Blinken to warn China against helping Russia in Ukraine conflict

The top US diplomat plans to threaten Beijing over weapons-related exports
Blinken to warn China against helping Russia in Ukraine conflict

US Secretary of State Antony Blinken intends to warn Chinese officials of consequences for exporting materials to Russia with potential military applications, when he travels to Beijing on Wednesday.

Blinken, who is scheduled to make stops in Beijing and Shanghai during a three-day trip to the People’s Republic of China (PRC), plans to meet with Foreign Minister Wang Yi. He will “reiterate deep concerns regarding the PRC’s support for Russia’s defense industrial base,” a US State Department spokesman told reporters.

At issue are China’s exports of machine tools, microelectronics, optics, and other products that could be used to make weapons amid the conflict in Ukraine. US Treasury Secretary Janet Yellen issued a similar warning when she visited China earlier this month.

“The concern there is that through Chinese support, Russia has largely reconstituted its defense industrial base, which has an impact not just on the battlefield in Ukraine, but poses a larger threat, we believe, to broader European security,” the State Department spokesman said. “So that’s deeply concerning to us. We’ll express those concerns to China, and we will express our intent to have China curtail that support.”

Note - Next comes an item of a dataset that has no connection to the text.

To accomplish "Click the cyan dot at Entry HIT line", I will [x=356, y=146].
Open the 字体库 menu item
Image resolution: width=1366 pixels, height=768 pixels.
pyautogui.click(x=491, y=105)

The State Department has warned that it will take “further steps as necessary” to deter China from aiding Russia’s defense industry. “We’re committed to taking the steps necessary to defend our national interests, and we’re prepared to take steps when we believe necessary against firms that are taking steps in contravention to our interests and in ways that – as we’ve indicated here – severely undermine security in both Ukraine and Europe,” the spokesman said. 

Blinken raised the issue when he met with G7 leaders earlier this week in Italy. He will not specify the potential punishments during talks in Beijing, but new sanctions could target Chinese financial institutions, the Financial Times reported, citing unnamed people familiar with the matter. 

The US is being “very direct” about its concerns and will “hold China accountable” for its actions in providing dual-use technologies to Russia while trying to strengthen its ties with Europe, Deputy Secretary of State Kurt Campbell said. “What we’ve tried to underscore with European and Chinese interlocutors is that these dual objectives are inconsistent, and that we want China to think very carefully about the way forward.”

Chinese officials have maintained a policy of neutrality on the Ukraine conflict and have insisted that Beijing is not selling weapons to Russia. They have bristled at the allegations of violating Western sanctions imposed on Moscow.

“China regulates the export of dual-use articles in accordance with laws and regulations,” Chinese Foreign Ministry spokesman Mao Ning told reporters earlier this week. “Relevant countries should not smear or attack the normal relations between China and Russia and should not harm the legitimate rights and interests of China and Chinese companies.”